We spent the next day preparing and organizing for the clinic we would be having the following day. Mary had a decent amount of medicines and supplies there herself, and the team brought over more meds and supplies too.
Counting and packaging meds |
We also met and got to know some of our translators, who were mostly teenager/young adult English students from Hubert's class. Hubert, on top of pastoring the church there, has about 20 Khmer students who he teaches English to, and he uses this as an opportunity to tell them about Christ. Several of the translators were Christians, but some weren't, so the opportunity for them to translate not only helped them work on their English, but also hear the gospel. Hubert had us share our testimonies of salvation with his students, and he then quizzed them on language comprehension to see if they understood what we were saying.
Hubert teaching English to some of his students |
This isn't how the words are written in Khmer, but this is how we wrote them out phonetically in English to help us learn |
The next day, we loaded everything up and traveled by van on dirt roads to a village about 2 1/2 hours away to do our first clinic. Our clinics were all done working with local health centers, which were small buildings in some of the villages staffed by a couple people with very basic health knowledge (basically, they had some meds they could give you if you needed them, and they could help with child-birthing).
One of the health centers we did a clinic at |
One of the crowds hearing the gospel |
My heart ached for these people, who are dying without ever hearing about their Savior.
After the preaching, everyone was registered and then waited patiently to be seen by a physician. No one ever complained about waiting. Our doctors were usually in two or three rooms, and each had a translator with them. The patient would tell the doctor what complaint they had, and then the doctor would obtain a history and physical, and explain the diagnosis and treatment to them. Resources were pretty limited; we could do blood glucose checks, malaria checks, urinalysis, wound care, etc., but if the patient happened to be sicker than what we could take care of with the given resources, we would tell they what was wrong and then tell them they needed to go to the nearest hospital.
Doctors seeing patients |
Witnessing to patients |
After the patient was done being seen by the doctor, many times the translator would then share the gospel with them. Also, while people waited to be seen by a doctor, we would witness to them. After each patient was seen, they would go to the "pharmacy" we had set up, where we would dispense any prescribed medication to the patient and explain how it was to be taken and why. Not that they believed our medicine to be magical necessarily, but we were told that they believe medicine to be very effective, so we made sure everyone left with something- if nothing else, a daily multivitamin.

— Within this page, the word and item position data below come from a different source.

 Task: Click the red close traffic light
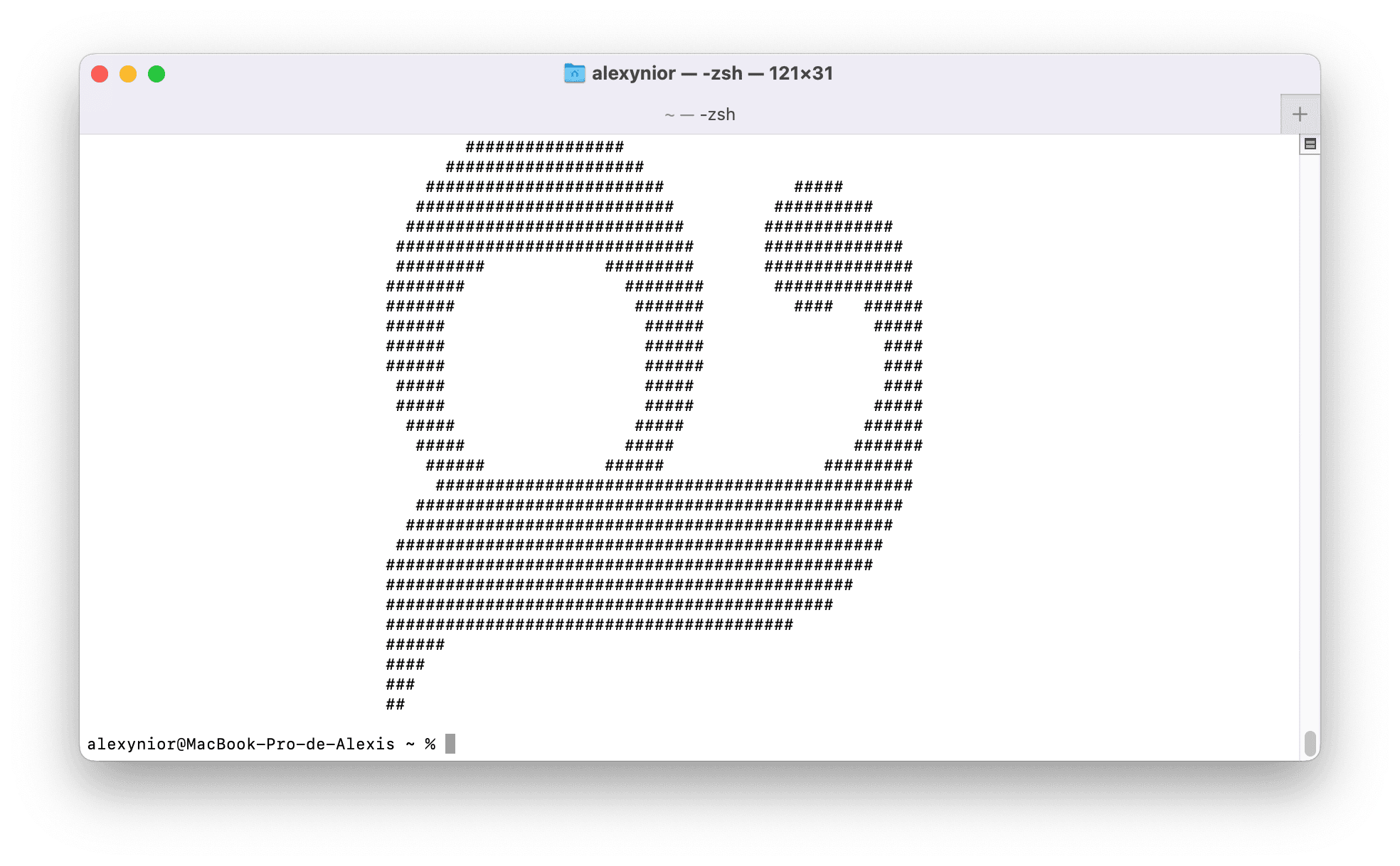(x=100, y=73)
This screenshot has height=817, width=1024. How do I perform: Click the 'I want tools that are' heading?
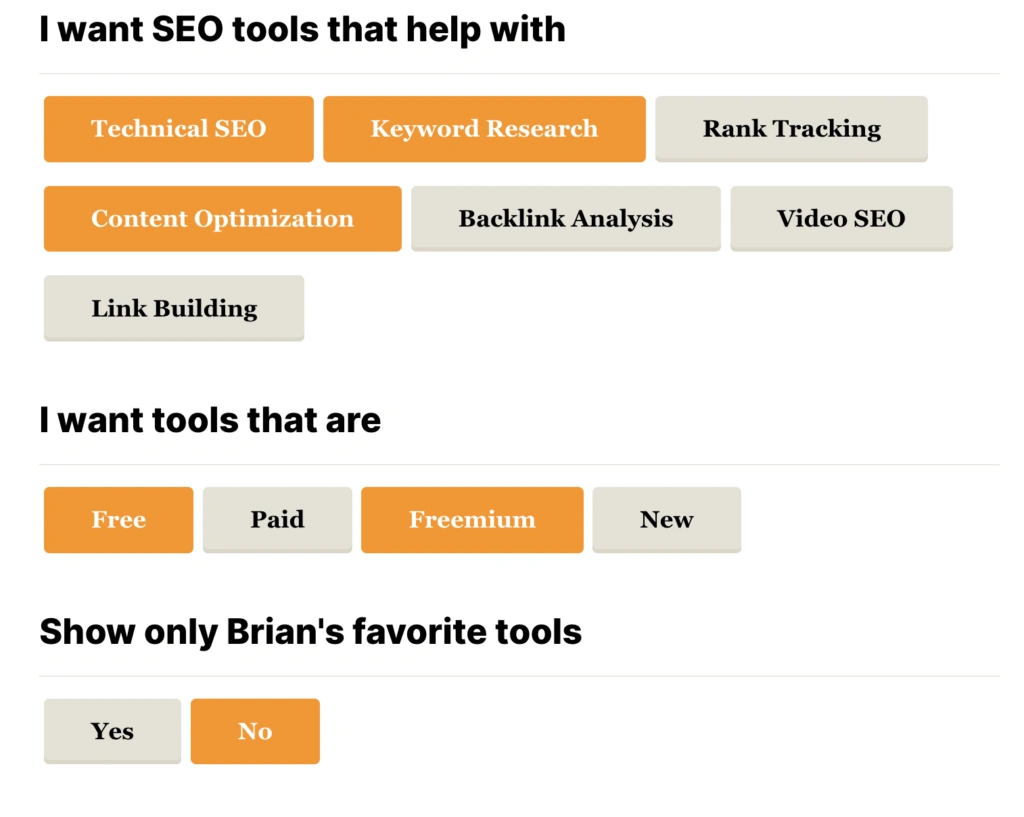click(210, 420)
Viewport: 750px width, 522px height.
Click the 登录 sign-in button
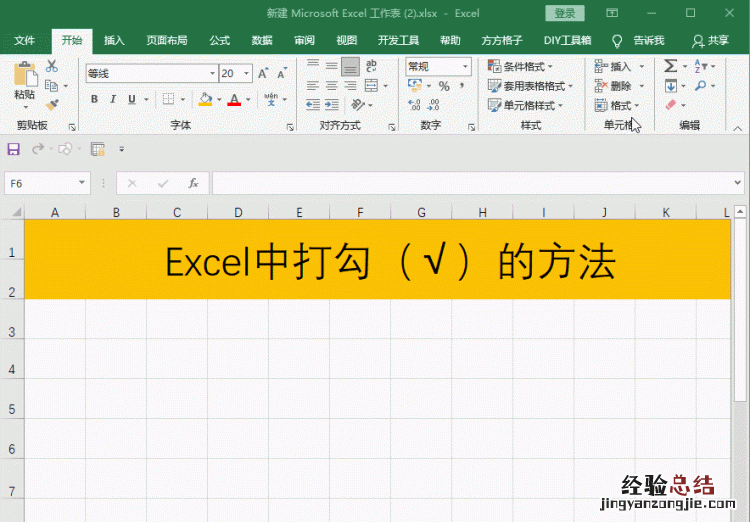(x=565, y=13)
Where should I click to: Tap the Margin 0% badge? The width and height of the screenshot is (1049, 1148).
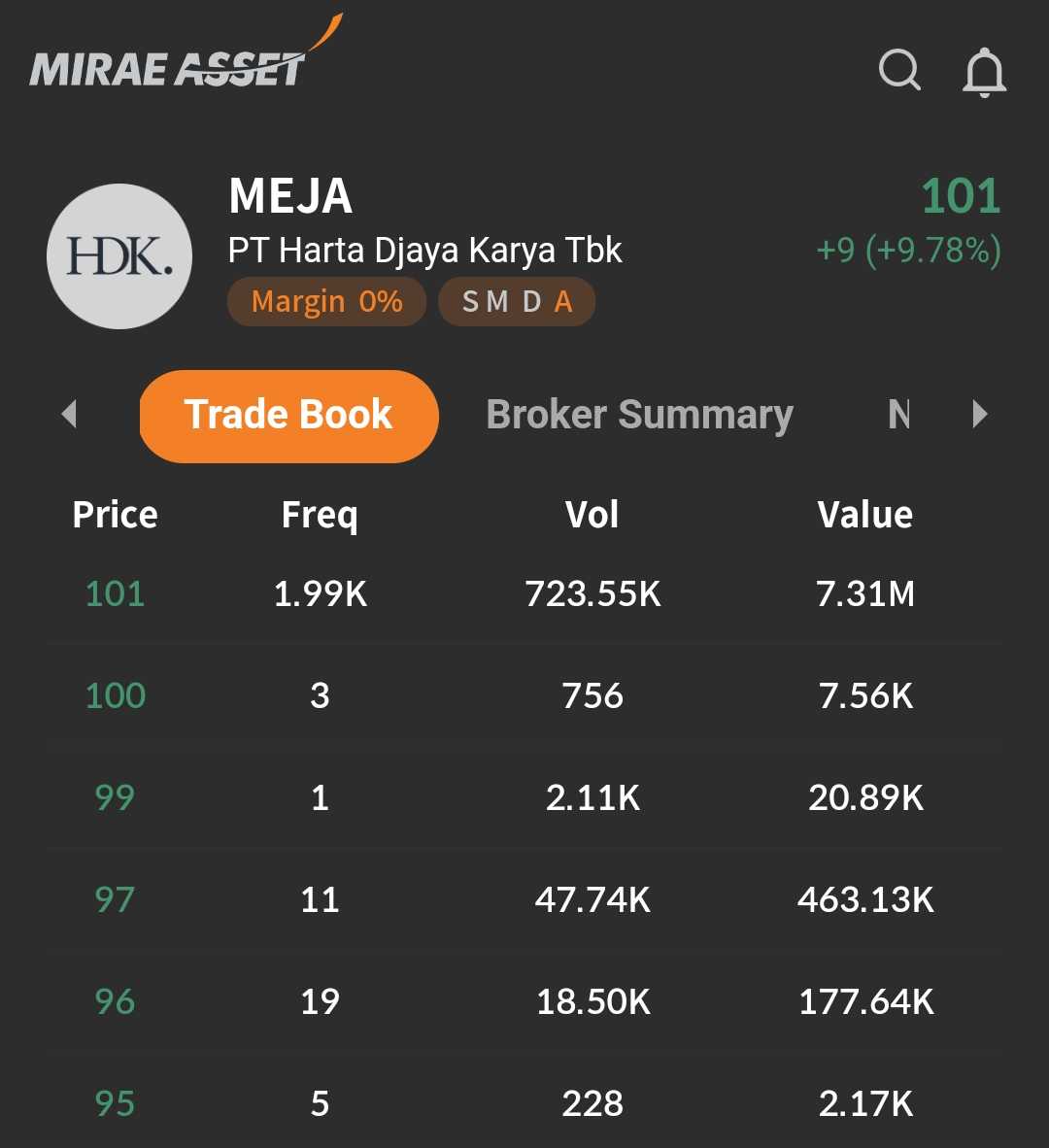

At each clinic, I managed traffic flow, obtained vitals on patients waiting, obtained blood sugars, checked people for malaria, did wound care, got things for the doctors, and other miscellaneous tasks.
Me checking vitals |
If I wasn't doing anything else, a Khmer young man named Somphors and I witnessed to people waiting.
Somphors and I |
Most of the patients had fairly common complaints, but a few were very sick, including a young man with Guillain-Barre Syndrome, a serious disease where the immune system attacks the peripheral nervous system, causing ascending paralysis (this becomes a problem if it reaches the diaphragm and you can no longer breathe). This is one of the cases where we had to tell the patient and family that they had to get to the nearest hospital ASAP because we didn't have the necessary medical equipment there.
Patient with Guillain-Barre Syndrome, who could no longer walk at the time of this picture |
In total, the first day we saw 103 patients, and all heard the gospel. Needless to say, we all went to bed early and slept well that night.